### Your objective
Start at the line that has "Viewport: 1456px width, 816px" and stop after the line that has "pyautogui.click(x=434, y=201)". Reproduce those lines with "icon" swapped for "button" and everything else unchanged.

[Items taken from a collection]
┄┄┄┄┄┄┄┄┄┄

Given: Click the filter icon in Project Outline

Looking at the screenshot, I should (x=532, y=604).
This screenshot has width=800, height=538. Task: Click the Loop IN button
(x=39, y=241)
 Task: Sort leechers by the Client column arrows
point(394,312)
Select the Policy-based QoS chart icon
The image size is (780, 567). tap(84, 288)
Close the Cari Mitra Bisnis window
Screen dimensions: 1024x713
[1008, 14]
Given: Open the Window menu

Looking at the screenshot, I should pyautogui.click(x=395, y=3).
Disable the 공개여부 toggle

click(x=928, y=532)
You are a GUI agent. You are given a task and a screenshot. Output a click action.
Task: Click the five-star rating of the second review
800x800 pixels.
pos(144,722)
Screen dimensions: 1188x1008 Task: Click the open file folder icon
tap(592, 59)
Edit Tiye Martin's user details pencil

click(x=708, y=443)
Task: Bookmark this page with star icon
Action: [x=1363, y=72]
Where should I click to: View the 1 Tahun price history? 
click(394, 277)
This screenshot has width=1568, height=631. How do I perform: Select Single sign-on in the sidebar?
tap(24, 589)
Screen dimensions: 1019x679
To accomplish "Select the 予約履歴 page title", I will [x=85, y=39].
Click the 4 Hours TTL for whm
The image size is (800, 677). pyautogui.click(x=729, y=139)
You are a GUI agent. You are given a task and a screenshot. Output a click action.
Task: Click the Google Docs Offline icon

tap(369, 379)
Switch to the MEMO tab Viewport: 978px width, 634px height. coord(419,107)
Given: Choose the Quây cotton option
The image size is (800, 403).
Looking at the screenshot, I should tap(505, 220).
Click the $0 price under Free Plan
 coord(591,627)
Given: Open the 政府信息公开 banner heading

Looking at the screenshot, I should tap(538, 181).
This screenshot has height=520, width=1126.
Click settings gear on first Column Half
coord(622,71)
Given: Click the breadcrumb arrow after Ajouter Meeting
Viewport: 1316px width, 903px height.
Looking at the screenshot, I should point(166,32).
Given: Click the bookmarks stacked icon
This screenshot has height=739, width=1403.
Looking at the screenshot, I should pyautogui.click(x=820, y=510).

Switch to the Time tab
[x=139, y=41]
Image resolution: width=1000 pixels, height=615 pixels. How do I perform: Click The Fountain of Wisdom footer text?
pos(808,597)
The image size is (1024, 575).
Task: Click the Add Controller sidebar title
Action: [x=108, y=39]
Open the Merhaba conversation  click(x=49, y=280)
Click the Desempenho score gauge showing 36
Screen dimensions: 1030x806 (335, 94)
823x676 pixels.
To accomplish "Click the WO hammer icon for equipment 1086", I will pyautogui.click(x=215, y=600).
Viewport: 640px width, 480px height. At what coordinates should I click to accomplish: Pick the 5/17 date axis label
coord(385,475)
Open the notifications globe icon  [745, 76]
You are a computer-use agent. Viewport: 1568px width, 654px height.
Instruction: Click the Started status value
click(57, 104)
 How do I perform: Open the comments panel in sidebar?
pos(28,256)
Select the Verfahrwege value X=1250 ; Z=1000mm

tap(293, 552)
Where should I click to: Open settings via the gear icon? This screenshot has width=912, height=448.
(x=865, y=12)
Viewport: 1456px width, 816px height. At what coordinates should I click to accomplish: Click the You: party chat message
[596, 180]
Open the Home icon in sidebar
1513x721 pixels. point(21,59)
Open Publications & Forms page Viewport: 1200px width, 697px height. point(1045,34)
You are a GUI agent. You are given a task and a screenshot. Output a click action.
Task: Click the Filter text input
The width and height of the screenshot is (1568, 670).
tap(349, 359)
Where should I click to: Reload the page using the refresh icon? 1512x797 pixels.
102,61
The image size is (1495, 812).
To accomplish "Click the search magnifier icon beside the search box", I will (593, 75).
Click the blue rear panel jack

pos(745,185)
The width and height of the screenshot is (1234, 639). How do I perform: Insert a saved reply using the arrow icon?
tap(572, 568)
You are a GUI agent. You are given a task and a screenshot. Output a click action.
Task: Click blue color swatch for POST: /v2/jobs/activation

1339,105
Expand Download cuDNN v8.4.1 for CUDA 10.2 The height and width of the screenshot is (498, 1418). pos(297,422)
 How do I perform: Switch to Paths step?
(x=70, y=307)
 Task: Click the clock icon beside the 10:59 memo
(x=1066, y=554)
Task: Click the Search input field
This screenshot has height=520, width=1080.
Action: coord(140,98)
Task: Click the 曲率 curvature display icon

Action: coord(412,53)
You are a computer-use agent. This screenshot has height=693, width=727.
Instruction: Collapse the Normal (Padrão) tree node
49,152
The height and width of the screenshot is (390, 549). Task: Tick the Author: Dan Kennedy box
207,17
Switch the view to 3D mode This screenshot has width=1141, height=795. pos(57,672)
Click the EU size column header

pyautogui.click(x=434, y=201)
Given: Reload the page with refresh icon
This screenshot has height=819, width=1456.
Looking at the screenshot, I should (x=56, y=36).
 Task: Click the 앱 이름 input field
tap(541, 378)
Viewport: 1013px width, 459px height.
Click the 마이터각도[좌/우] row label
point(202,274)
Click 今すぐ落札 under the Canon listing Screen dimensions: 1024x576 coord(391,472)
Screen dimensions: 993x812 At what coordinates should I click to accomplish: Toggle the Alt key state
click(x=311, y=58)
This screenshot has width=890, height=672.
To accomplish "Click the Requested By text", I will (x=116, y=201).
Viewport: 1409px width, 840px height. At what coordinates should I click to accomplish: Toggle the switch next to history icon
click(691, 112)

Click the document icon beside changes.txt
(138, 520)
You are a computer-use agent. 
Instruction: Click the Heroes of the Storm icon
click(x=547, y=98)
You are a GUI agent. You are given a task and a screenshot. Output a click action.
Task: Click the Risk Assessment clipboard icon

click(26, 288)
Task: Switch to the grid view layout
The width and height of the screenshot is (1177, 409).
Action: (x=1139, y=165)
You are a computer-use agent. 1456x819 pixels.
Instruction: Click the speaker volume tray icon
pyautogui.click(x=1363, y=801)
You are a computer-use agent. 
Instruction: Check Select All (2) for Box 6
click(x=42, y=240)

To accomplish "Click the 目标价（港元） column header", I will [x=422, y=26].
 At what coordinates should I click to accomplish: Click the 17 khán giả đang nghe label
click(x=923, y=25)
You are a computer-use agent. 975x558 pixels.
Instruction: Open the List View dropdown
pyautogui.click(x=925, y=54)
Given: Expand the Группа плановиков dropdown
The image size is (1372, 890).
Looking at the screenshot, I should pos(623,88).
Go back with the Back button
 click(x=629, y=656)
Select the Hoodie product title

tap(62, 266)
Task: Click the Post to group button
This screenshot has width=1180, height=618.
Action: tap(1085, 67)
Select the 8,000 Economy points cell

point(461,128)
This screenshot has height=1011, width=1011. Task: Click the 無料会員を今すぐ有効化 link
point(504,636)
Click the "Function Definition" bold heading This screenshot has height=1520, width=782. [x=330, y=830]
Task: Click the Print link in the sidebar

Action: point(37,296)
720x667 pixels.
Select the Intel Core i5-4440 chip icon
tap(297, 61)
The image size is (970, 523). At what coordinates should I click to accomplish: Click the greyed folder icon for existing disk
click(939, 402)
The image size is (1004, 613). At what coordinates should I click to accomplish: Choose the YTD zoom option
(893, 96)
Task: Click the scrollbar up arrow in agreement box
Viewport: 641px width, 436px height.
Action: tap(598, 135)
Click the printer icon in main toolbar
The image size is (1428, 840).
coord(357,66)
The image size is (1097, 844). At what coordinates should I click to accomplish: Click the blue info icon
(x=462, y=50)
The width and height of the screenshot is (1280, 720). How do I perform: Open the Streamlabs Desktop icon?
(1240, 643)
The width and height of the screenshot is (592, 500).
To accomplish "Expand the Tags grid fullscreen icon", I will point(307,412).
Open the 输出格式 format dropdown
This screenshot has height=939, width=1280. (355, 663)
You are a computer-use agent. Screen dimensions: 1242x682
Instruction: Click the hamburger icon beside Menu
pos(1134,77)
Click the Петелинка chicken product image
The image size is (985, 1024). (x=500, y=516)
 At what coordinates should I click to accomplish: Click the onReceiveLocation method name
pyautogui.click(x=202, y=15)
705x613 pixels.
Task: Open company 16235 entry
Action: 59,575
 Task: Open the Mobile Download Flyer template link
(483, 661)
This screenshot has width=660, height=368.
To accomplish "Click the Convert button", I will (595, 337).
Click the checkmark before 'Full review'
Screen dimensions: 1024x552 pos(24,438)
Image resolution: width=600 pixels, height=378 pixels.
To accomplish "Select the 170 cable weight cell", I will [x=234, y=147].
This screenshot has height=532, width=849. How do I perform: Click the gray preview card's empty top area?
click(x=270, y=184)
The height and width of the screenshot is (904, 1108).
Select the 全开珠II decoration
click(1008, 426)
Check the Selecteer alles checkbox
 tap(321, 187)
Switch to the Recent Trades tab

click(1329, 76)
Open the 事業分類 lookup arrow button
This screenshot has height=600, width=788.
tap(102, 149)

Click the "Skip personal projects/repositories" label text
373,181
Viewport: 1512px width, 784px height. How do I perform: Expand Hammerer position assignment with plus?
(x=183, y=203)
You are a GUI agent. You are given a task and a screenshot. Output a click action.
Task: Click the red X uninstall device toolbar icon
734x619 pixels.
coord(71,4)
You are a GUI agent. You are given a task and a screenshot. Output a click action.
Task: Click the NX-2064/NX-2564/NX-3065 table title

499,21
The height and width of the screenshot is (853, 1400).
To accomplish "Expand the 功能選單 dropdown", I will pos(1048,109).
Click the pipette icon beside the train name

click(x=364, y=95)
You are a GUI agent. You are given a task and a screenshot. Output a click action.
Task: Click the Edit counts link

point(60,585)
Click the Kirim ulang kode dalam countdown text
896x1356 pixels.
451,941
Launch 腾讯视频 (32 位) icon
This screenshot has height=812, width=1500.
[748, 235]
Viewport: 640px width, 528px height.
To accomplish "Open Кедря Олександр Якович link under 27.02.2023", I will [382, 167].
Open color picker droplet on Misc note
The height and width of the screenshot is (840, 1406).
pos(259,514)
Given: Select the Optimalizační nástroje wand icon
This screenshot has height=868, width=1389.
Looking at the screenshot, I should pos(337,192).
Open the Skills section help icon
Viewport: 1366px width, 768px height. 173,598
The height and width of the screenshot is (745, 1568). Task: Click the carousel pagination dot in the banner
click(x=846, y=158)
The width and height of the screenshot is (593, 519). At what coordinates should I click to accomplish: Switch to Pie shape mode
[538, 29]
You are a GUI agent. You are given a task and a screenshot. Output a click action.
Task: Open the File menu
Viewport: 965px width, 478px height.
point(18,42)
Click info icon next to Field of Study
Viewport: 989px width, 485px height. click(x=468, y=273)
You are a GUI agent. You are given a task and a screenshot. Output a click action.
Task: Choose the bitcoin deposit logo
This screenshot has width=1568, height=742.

┄┄┄┄┄┄┄┄┄┄

### Answer
Viewport: 1456px width, 816px height. At what coordinates should I click to accomplish: Click the You: party chat message
[596, 180]
Open the Home button in sidebar
1513x721 pixels. point(21,59)
Open Publications & Forms page Viewport: 1200px width, 697px height. point(1045,34)
You are a GUI agent. You are given a task and a screenshot. Output a click action.
Task: Click the Filter text input
The width and height of the screenshot is (1568, 670).
tap(349, 359)
Where should I click to: Reload the page using the refresh button? 1512x797 pixels.
102,61
The image size is (1495, 812).
To accomplish "Click the search magnifier button beside the search box", I will (593, 75).
Click the blue rear panel jack

pos(745,185)
The width and height of the screenshot is (1234, 639). How do I perform: Insert a saved reply using the arrow button?
tap(572, 568)
You are a GUI agent. You are given a task and a screenshot. Output a click action.
Task: Click blue color swatch for POST: /v2/jobs/activation

1339,105
Expand Download cuDNN v8.4.1 for CUDA 10.2 The height and width of the screenshot is (498, 1418). pos(297,422)
 How do I perform: Switch to Paths step?
(x=70, y=307)
 Task: Click the clock button beside the 10:59 memo
(x=1066, y=554)
Task: Click the Search input field
This screenshot has height=520, width=1080.
Action: coord(140,98)
Task: Click the 曲率 curvature display button

Action: coord(412,53)
You are a computer-use agent. This screenshot has height=693, width=727.
Instruction: Collapse the Normal (Padrão) tree node
49,152
The height and width of the screenshot is (390, 549). Task: Tick the Author: Dan Kennedy box
207,17
Switch the view to 3D mode This screenshot has width=1141, height=795. pos(57,672)
Click the EU size column header

pyautogui.click(x=434, y=201)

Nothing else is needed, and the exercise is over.